Following the initial state of the ring, when a node like node2 dies again, we do not need to redistribute the entire work. The absence of node2 in the ring assigns all the work to the next node clockwise. This enables us to not redistribute all the work among the nodes; only a few nodes will be affected by the change as shown below:

Removal node2 Consistent Hashing

Task Scheduler with Consistent Hashing

So far we have seen how we can use Consistent Hashing to map requests and nodes into a logical ring to distribute work. But, in our architecture, we have the distribution of assigned partitions to each node. We can work with the consistent hashing algorithm in a similar way. When we add nodes into the logical ring, to find out which partitions are assigned to each node we must go counter-clockwise from the node until we find another node. This enables us to map the partitions without redistributing the entire work among the nodes. In fact, we may have some partitions not being served at some point in time, but we would never get partitions being handled by more than one node at any given time. The example below shows how we are going to use consistent hashing in this case:

Partition Division Consistent Hashing

In order to let every node to know which nodes are currently healthy we are going to use ZooKeeper. By creating an ephemeral znode in ZooKeeper, we can create the node information into a root znode. Nodes must create a watch on the root znode to be notified when a new node is added or removed. This will enable the discovery of new nodes or old nodes without handling the entire communication between nodes like in a leader-follower pattern. As ephemeral znodes exist as long as the connection with ZooKeeper and the node is up, whenever a node dies the znode is automatically removed and the other nodes are notified.

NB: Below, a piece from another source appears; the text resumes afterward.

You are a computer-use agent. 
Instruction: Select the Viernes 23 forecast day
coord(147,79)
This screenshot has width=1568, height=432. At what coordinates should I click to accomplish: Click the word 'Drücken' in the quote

Now, we have a way to easily distribute the work among our nodes in the Task Scheduler and a way to handle communication of the healthiness of each node. Let’s review our previous process with leader-follower:

Task Scheduler Leader Followers with ZooKeeper and watches

The reviewed version with Consistent Hashing is as follows:

Consistent Hashing Review

You can see there is no mention of how we handle the distribution of partitions. This is entirely handled by the ConsistentManager using watchers, as shown below:

Consistent Manager

These modifications not only made the service more robust but also the domain. Now, the division between the execution of the Engine (that must publish events for the workers) is separate from the decision on the partitioning. This enables us to have cleaner code.

Conclusion

I have created a task scheduler architecture and implemented it using leader-follower pattern. This pattern has some drawbacks that could be improved by using Consistent Hashing. We modified our previous implementation of the Task Scheduler with leader-follower to use Consistent Hashing in order to achieve better consistency over the distribution of partitions among the nodes. This enabled the system to scale better.